(SOURCE RECORDS begins)

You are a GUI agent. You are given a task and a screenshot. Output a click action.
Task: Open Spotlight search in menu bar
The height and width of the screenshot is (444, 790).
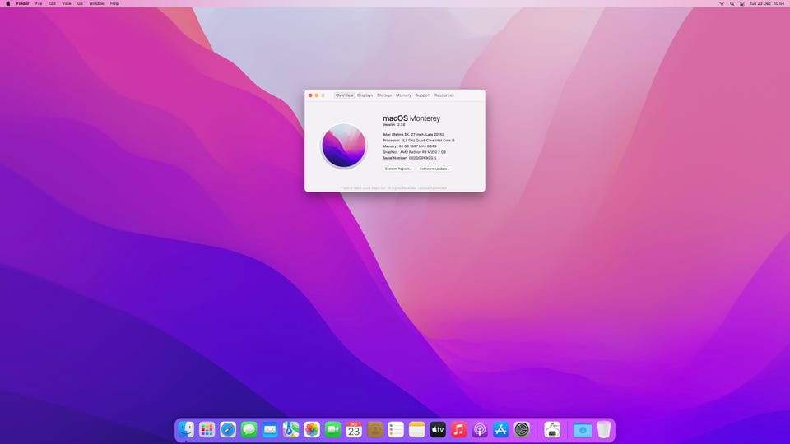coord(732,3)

(SOURCE RECORDS ends)
(SOURCE RECORDS begins)

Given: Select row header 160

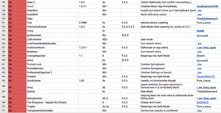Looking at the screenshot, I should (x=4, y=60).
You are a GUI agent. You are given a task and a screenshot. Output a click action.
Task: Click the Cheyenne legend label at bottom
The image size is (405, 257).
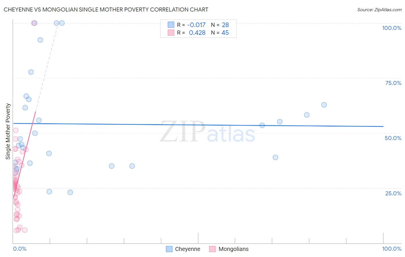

(SOURCE RECORDS ends)

→ **TASK ITEM**: Where a picture appears in the records above, omit it, and transcribe exactly the stretch of lines from the one with "Given: Select row header 160" through the one with "The image size is (405, 257).".

→ **TASK SOLUTION**:
Given: Select row header 160

Looking at the screenshot, I should (x=4, y=60).
You are a GUI agent. You are given a task and a screenshot. Output a click action.
Task: Click the Cheyenne legend label at bottom
The image size is (405, 257).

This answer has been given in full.